In a division with little to separate the teams, the promoted sides were driven more by the talent in their dug-outs than on the pitch. Richard Money in particular deserves greater credit than he has received for reversing the sickening plummet suffered by Walsall in the first half of 2006. Few would proclaim the Saddlers a spectacular side but, like champions Hartlepool, they did the simple things well, and in this division that is enough.
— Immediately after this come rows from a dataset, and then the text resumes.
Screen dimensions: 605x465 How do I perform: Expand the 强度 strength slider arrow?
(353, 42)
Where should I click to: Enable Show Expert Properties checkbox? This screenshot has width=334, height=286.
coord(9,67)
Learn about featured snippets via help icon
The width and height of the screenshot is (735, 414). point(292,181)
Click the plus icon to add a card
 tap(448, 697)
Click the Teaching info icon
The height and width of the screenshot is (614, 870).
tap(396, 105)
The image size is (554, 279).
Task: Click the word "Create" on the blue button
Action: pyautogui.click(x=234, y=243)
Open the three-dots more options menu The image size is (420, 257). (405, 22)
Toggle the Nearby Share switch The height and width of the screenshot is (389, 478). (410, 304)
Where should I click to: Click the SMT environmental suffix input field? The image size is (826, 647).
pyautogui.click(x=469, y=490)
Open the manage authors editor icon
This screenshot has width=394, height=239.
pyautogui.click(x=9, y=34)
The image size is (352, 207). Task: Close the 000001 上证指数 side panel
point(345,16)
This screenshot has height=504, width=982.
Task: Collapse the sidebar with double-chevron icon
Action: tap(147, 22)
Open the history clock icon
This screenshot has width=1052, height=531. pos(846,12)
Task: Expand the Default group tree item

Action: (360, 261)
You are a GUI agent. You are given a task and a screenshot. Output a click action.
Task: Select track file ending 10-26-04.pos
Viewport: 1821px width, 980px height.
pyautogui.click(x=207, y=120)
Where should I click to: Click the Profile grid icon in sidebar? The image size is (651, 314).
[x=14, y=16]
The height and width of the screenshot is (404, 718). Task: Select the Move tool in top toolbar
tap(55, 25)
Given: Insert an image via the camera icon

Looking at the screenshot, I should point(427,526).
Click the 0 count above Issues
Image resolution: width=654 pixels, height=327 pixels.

Down at the bottom, Paul Ince’s surprise escape job with Macclesfield has already attracted the attention of chairmen higher up the League.

But if we cherish lower-league football for holding true to values that the Premier League has sold down the airwaves, then the story of the season was the morality drama played out at opposite ends of the table. Here good triumphed over evil, but both lost out to indifference. Shrewsbury won much goodwill by cleansing the play-offs of Milton Keynes, and there is a poetic justice in Boston losing their League place to Dagenham & Redbridge, five years after the Pilgrims’ financial jiggery-pokery appeared to win them the Conference title at D&R’s expense. But we’re deluding ourselves if we assume these truths to be held self-evident by the population at large.

Sure, plenty were glad at the just deserts for Steve Evans and Jim Rodwell, but plenty more travelled away to the National Hockey Stadium, to subsidise an operation whose success would threaten the future of all our clubs. And as me and my mates cheered the news of Boston’s final-day demise, a group two rows in front turned round and asked: “Where would you rather have a night out – Boston or Wrexham?” (They seemed to intend it rhetorically, as if southern Lincolnshire were noted worldwide for its pulsating cultural life.) I’d rather have a night out at home in Sheffield and see justice done, pal. But in 2007 even the fourth division seems to bear out the theory that the English have traded ideology for consumerism.